** THE TASK **
Reproduce the part of the Route 29 transit article word for word, starting at "Perhaps nothing illustrates" and ending at "are rent burdened.".

** EXTRACT **
• • • • •

The idea is to create a new rapid transit system that would help alleviate congestion and increase economic development. The first phase of BRT will be along MD-355, US-29 and Veirs Mill Roadd corridors that intersect with key master plans or connect important transit hubs. MD-355 will be the site of some of the largest job expansion in the county (White Flint), while Veirs Mill Road connects the Rockville and Wheaton Metro stations (which sit on opposite ends of the system). Route 29 will also see large job expansion in White Oak.

Leggett plans to have the system in operation by 2020, and his choice of Route 29 as the first BRT corridor presents Montgomery the opportunity to bring real transit options to a part of the county that has none and to help diminish the county's east-west economic divide.

A draft of what the Route 29 BRT route will look like. Image from Montgomery County.

Here's why building this system will create a more equitable Montgomery:

BRT on Route 29 will help increase social mobility

Access to transportation has emerged as the single greatest indicator of someone's odds of escaping poverty—greater than the number of two parent households or the amount of crime in a community. Further studies have found that as sprawl increases social mobility decreases. This is particularly important on Route 29, where over 12% of households have no access to a vehicle. Digging deeper we see that many folks who live on the Route 29 corridor are also those who can least afford sprawl. 50% of renters on Route 29 earn under 50% of the area median income and a total of 30% of corridor households earn under 50% of AMI.

Further compounding the need for better transit access is Montgomery's uneven recovery from the recession. The Route 29 Corridor in particular was hit hard, median income fell 12% between 2009 and 2014, compare this to 1% in the Bethesda area.

Consider this stat: in 2000, none of the county's census tracts had more than an 18% poverty rate, now there are 12 census tracts exceeding that standard. Much of this new "suburbanization of poverty" is affecting communities in the east far more than those in the west—the Route 29 BRT could help equalize odds in a part of Montgomery that has not seen major transit investments.

BRT will help offset high rent costs

Perhaps nothing illustrates the need for affordable transportation on the Route 29 corridor than the number of residents who are rent-burdened, which means they spend more than 30% of their incomes on rent. Looking at data from the US Census we see that 43% of the corridor are renters, 60% of whom are rent burdened.

When you combine housing and transportation costs you see the heavy price of living in a car dependent area. Certain census tracts in Burtonsville show that the average household is spending 71% of their income on rent+housing. That leaves little left over for groceries, healthcare, or savings. The trend continues when looking at other communities along Route 29. In White Oak we see households spending 50% of their income on rent+housing costs, this compares with averages in transit accessible Downtown Silver Spring of 30%-35%. Providing a brt system on Route 29 will allow families to spend more money on essentials like food, and housing.

BRT will bring economic benefits

According to county research by 2040 the Route 29 BRT system will save 33,489 Vehicle Miles Travelled (VMT) per weekday and an average annual savings of 9,711,752 VMT. Once in operation BRT will help contribute to $6.5 million in statewide annual income. It is also projected that the full build-out of phase one of BRT—MD-355, Veirs Mill Rd, Route 29—would bring in $871 million in net fiscal revenue to Montgomery County by 2040. The Route 29 BRT system will connect 16 shopping centers, nine federal offices, and 61,000 jobs lifting job opportunity scores which are as low as 25. Job growth in White Oak and Silver Spring alone is also projected to grow 80% by 2040. The Route 29 BRT system can help ensure this growth is equitable.

• • • • •

** RECORDED INFORMATION **
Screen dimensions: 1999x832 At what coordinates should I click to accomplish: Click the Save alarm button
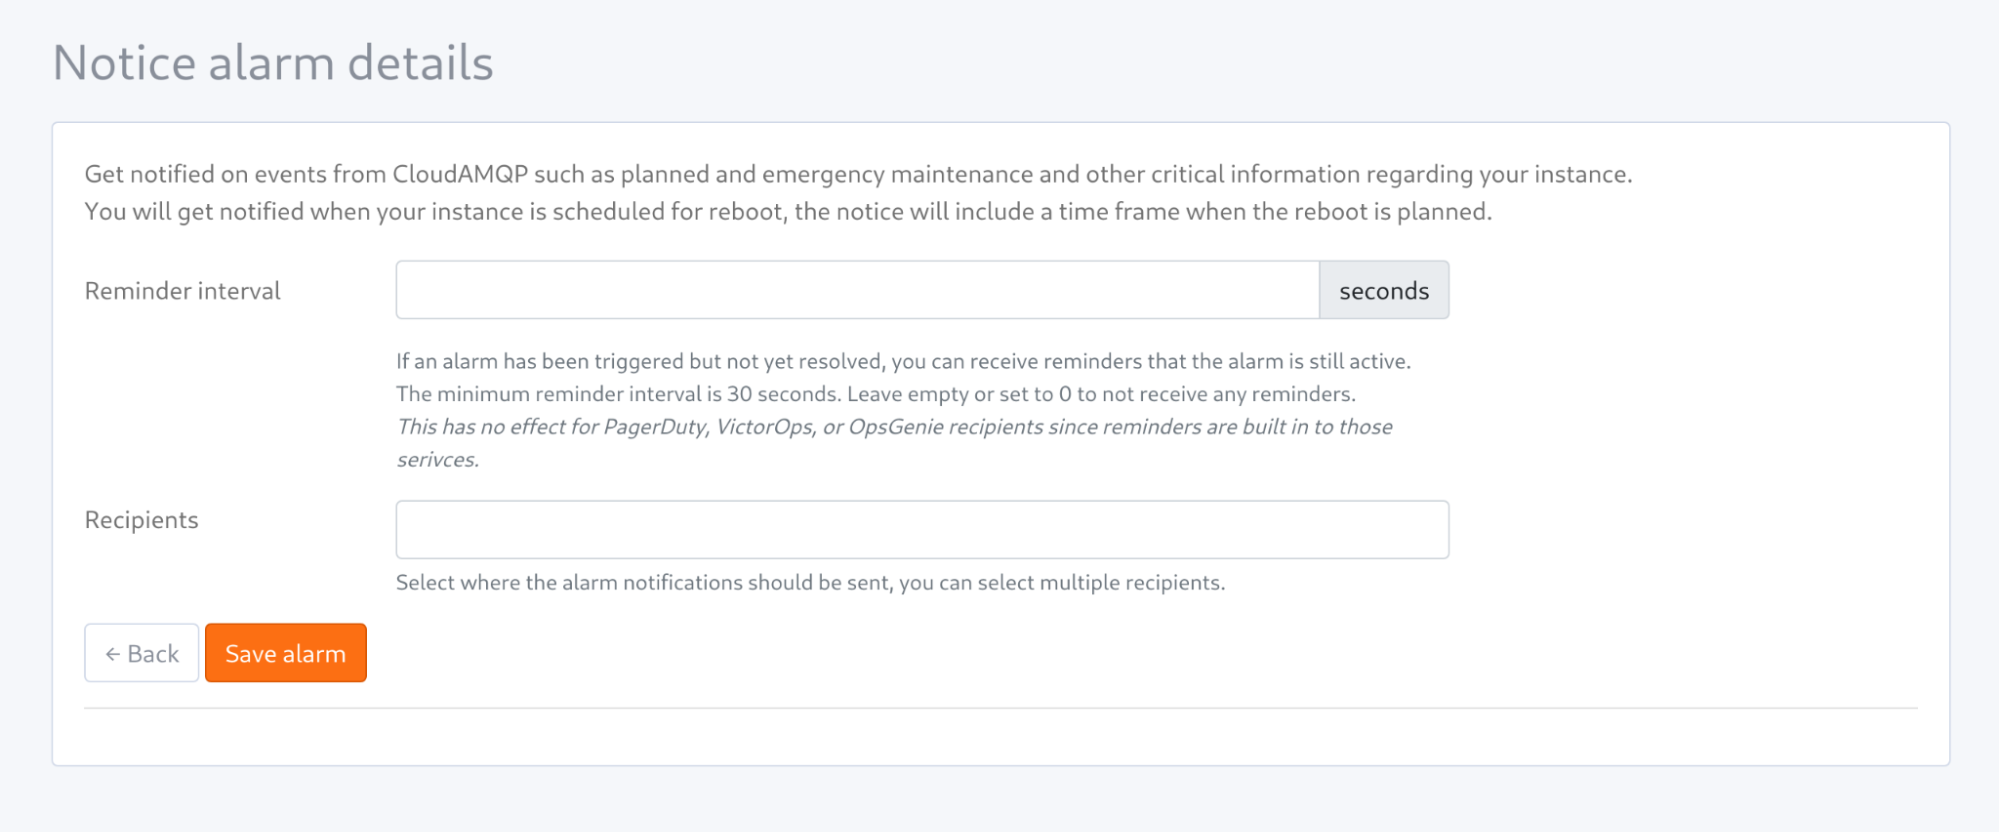click(x=286, y=653)
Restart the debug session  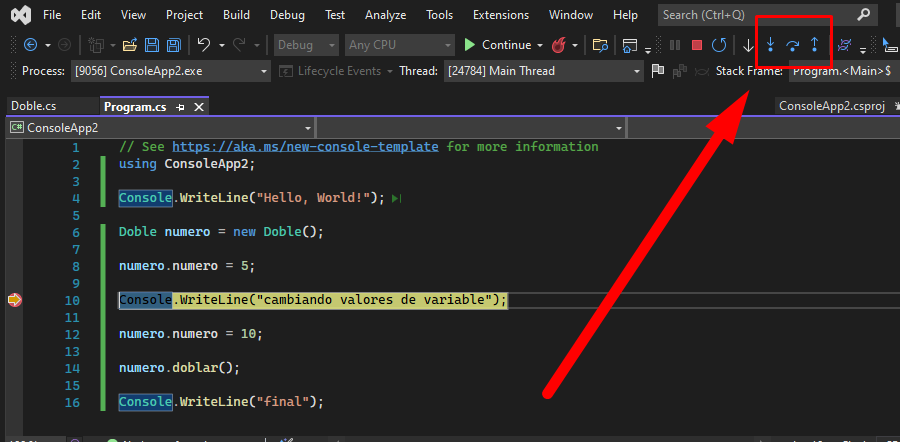click(718, 45)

• • • • •

** CORRECT ANSWER **
Perhaps nothing illustrates the need for affordable transportation on the Route 29 corridor than the number of residents who are rent-burdened, which means they spend more than 30% of their incomes on rent. Looking at data from the US Census we see that 43% of the corridor are renters, 60% of whom are rent burdened.